Your answer must match, word for word, the lines from the one holding "The width and height of the screenshot is (642, 482)." through the final line below, with pictures excluded.
------ Available data
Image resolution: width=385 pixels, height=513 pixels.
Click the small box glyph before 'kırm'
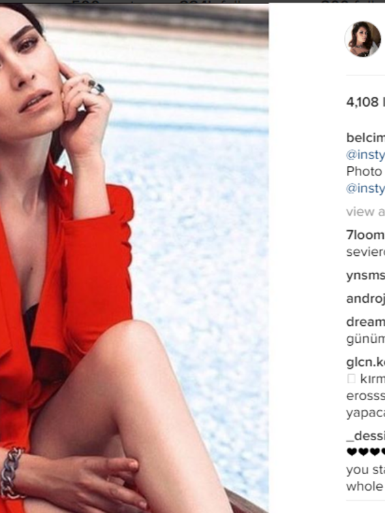(351, 379)
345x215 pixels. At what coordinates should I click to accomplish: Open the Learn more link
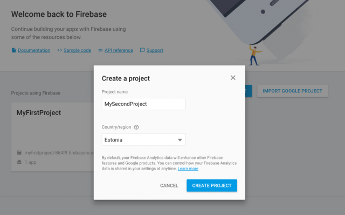click(x=188, y=169)
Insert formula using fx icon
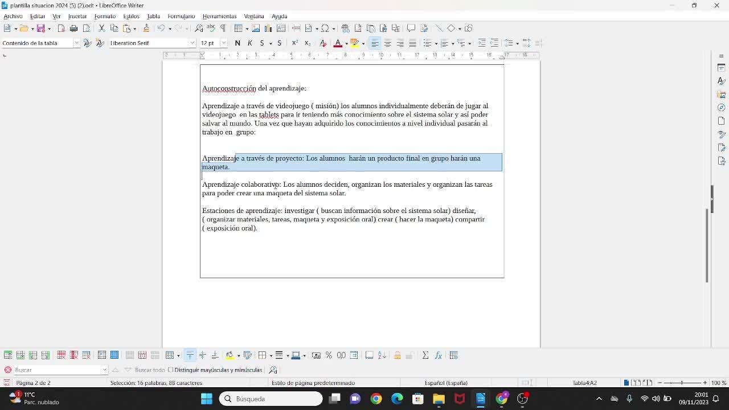The width and height of the screenshot is (729, 410). (x=439, y=355)
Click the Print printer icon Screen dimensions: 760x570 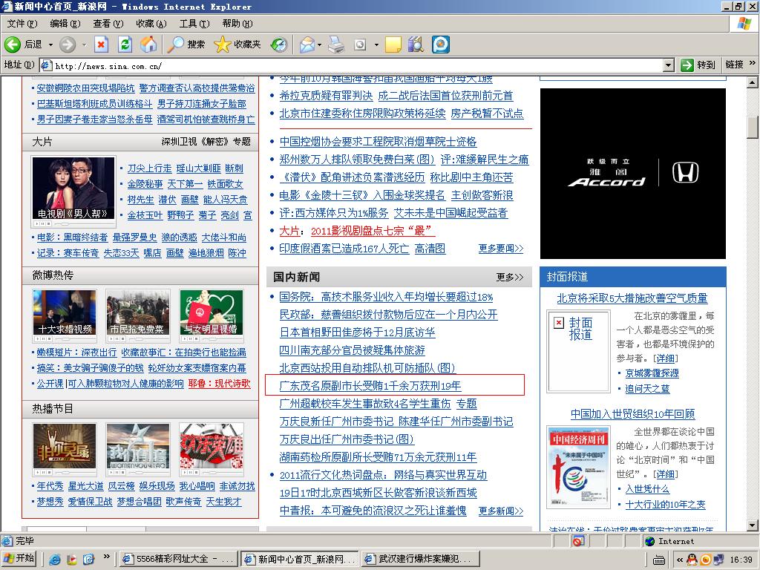(336, 45)
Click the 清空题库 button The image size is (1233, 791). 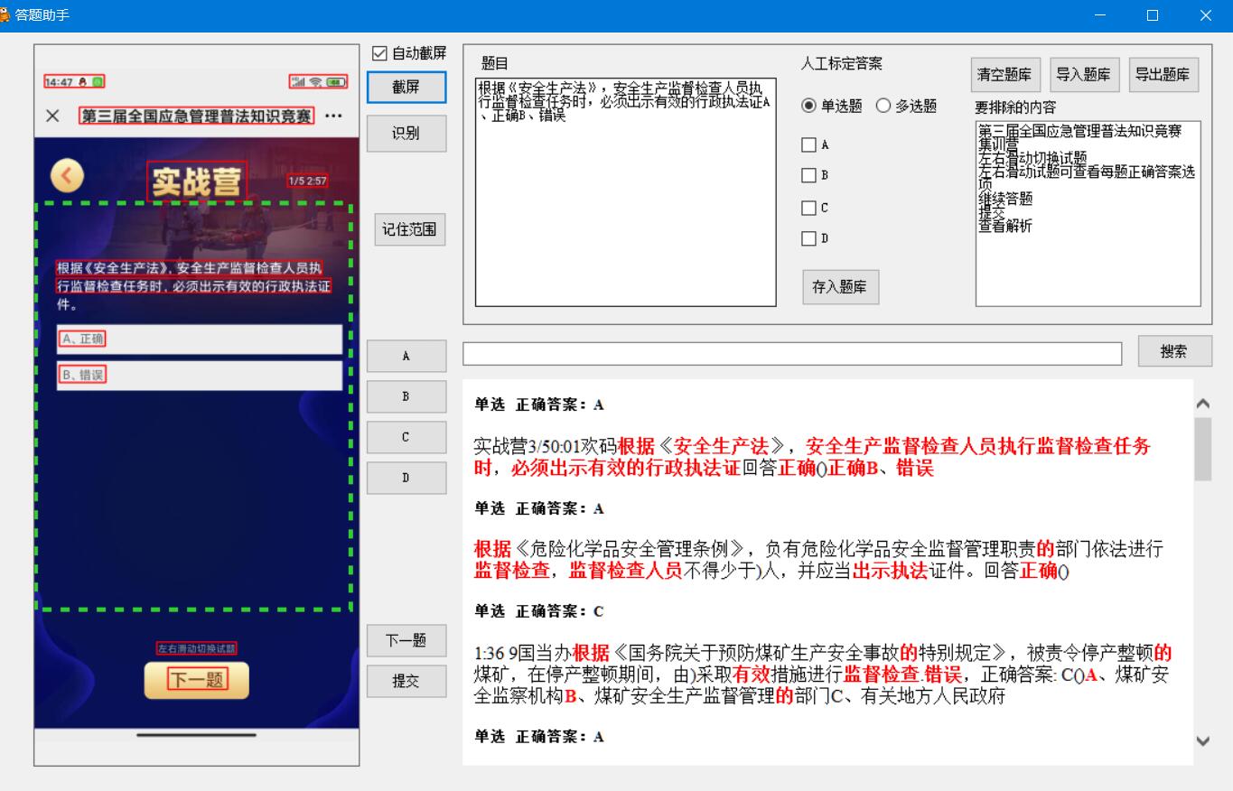1006,75
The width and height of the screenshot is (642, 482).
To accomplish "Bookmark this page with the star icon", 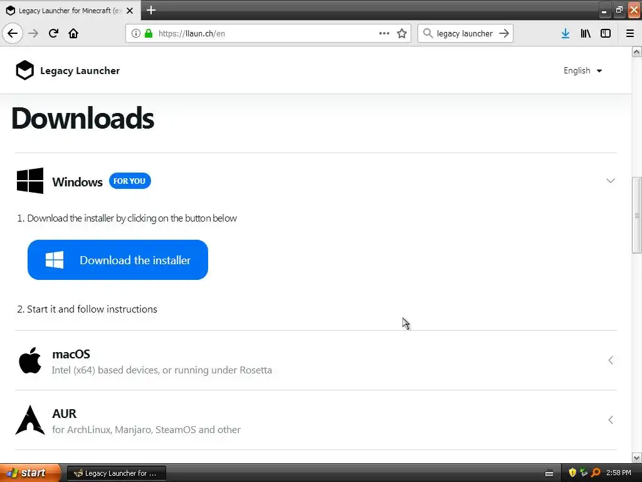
------------
◆ **Answer section**:
The width and height of the screenshot is (642, 482).
To accomplish "Bookmark this page with the star icon", 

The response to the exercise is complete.